А что потом? Музыка остановилась, и у нас ничего не осталось. За кого этот человек выдает себя теперь? Как его зовут? И самое главное – где он сейчас?
– Итак, у нас есть вход, – тихо сказал я. – Теперь надо пройти вперед и суметь выйти.
Присутствующие в недоумении переглянулись. Никто не понял: то ли я разговариваю сам с собой, то ли предлагаю какое-то решение. Да я и сам этого толком не знал.
– Это все, что у нас есть об интересующем вас человеке, – заключил директор, проведя рукой по стоящим на полу архивным ящикам. – Мы не знаем его нынешнего имени, не установлено, под какой личиной он скрывается, – никаких следов его не обнаружено. Ни здесь, ни где-то в другом месте.
В комнате повисла тягостная тишина. Я обвел взглядом лица арабских коллег, наполовину скрытые сигаретным дымом. Никто из нас не видел выхода из создавшейся ситуации, надежда угасла…
Неужели мы упустили его?!
Я старался не выдать своего отчаяния. Огромным усилием воли распрямил плечи. Билл всегда говорил мне, что плохим манерам нет оправдания, а я был в долгу перед этими саудовскими парнями.
– Вы сделали больше, чем я мог вас просить. Это была неблагодарная работа, но вы любезно пошли нам навстречу и выполнили ее добросовестно и талантливо. Я от всей души благодарю вас.
Наверное, впервые эти ребята услышали искреннюю похвалу вместо пустой лести, и я видел по их лицам, что они были тронуты и горды собой.
– Jazak Allahu Khayran, – произнес я в заключение с жутким акцентом одну из немногих арабских фраз, которые запомнил с прошлого визита. Это была традиционная форма выражения благодарности: «Да отблагодарит вас Аллах своим благословением».
– Waiyyaki, – дружно откликнулись присутствующие, любезно улыбаясь, довольные моей попыткой сказать хоть что-то на их языке. Они дали мне освященный веками ответ: «И вас тоже».
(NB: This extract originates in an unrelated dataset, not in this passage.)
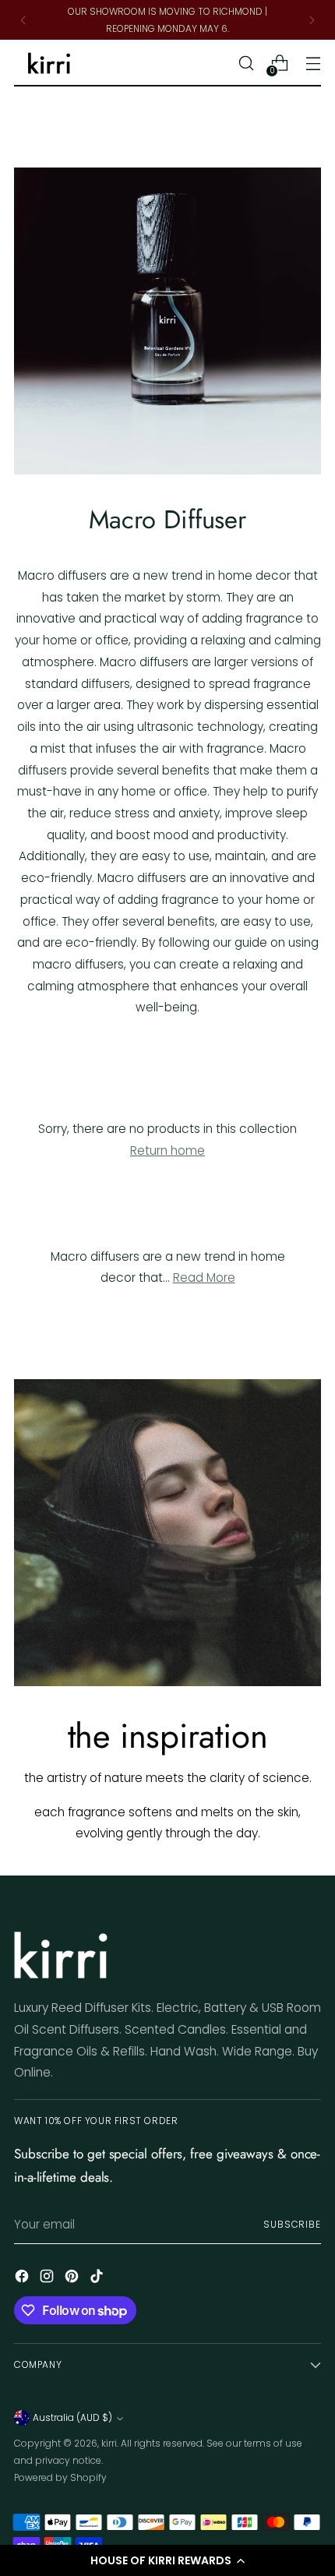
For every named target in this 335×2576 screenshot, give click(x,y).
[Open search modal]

Это послужило сигналом, которого все ждали: сотрудники встали со своих мест и начали складывать документы. Я застыл в одиночестве, отчаянно пытаясь найти какой-то выход. Но что тут можно было сделать? Оставалось уповать только на чудо.
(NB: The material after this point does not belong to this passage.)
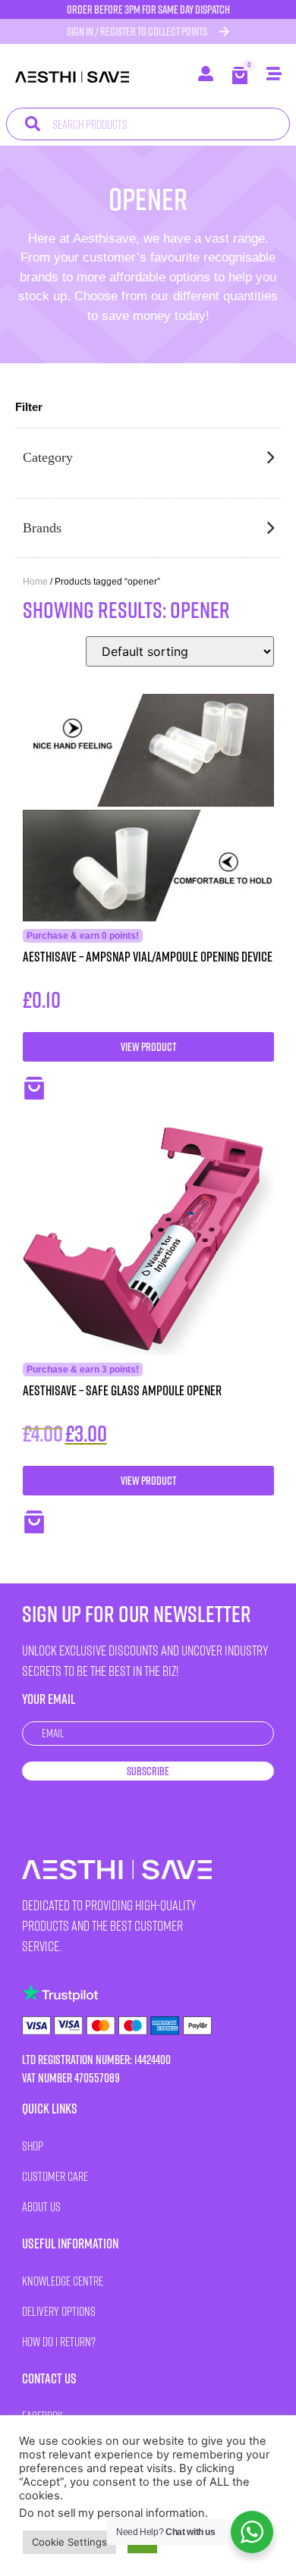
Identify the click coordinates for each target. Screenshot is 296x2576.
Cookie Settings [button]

Я совершил экскурс в недра своей профессиональной памяти, позволив сознанию проникнуть на самые сокровенные ее тропки, в самые заветные уголки. Увы, это мне ничего не дало.
Установив личность Сарацина и найдя его корни, я так и не узнал этого человека и не сумел его обнаружить. Вот парадокс: он много кем был, но для меня пока оставался никем. Таково было положение вещей, и казалось, ничто на свете не в силах изменить ситуацию.
Я взглянул на часы.
Глава 8
Пожалуй, худшего телефонного разговора в моей жизни еще не было. Никто не сердился, не кричал на меня и ни в чем не обвинял, но ощущение провала и страха было всепоглощающим.
После того как я распрощался с директором Аль-Мабахит Аль-Амма, один из черных внедорожников отвез меня в ближайший город, где находилось хорошо охраняемое здание американского консульства. Картер, резидент ЦРУ в Бейруте, заранее позвонил и сообщил о моем прибытии, поэтому я достаточно быстро миновал всевозможные барьеры и посты охраны.
Когда я вошел внутрь, молодой дежурный офицер предположил, что я нуждаюсь в ночлеге, и хотел провести меня в комнату для гостей. Однако я остановил его на пути к лифту, сказав, что хотел бы воспользоваться телефоном в так называемой «зоне бурь» – той части здания, которая была спроектирована специально, чтобы предотвратить электронную прослушку. Хотя мы с ребятами из Аль-Мабахит Аль-Амма и расстались друзьями, это вовсе не означало, что я им доверял.
Дежурный офицер сомневался, как ему поступить, наверное теряясь в догадках, кто я на самом деле, но все же начал открывать электронные замки на взрывозащищенных дверях, ведущих вглубь здания. Мы прошли пост внутренней безопасности, что ясно свидетельствовало: далее начинается зона, оккупированная ЦРУ. И вот наконец я оказался в маленькой комнате, где имелись только письменный стол и телефон. Сами понимаете, мебель в этом помещении, замечательном лишь своей совершенной звукоизоляцией, была вроде как и ни к чему.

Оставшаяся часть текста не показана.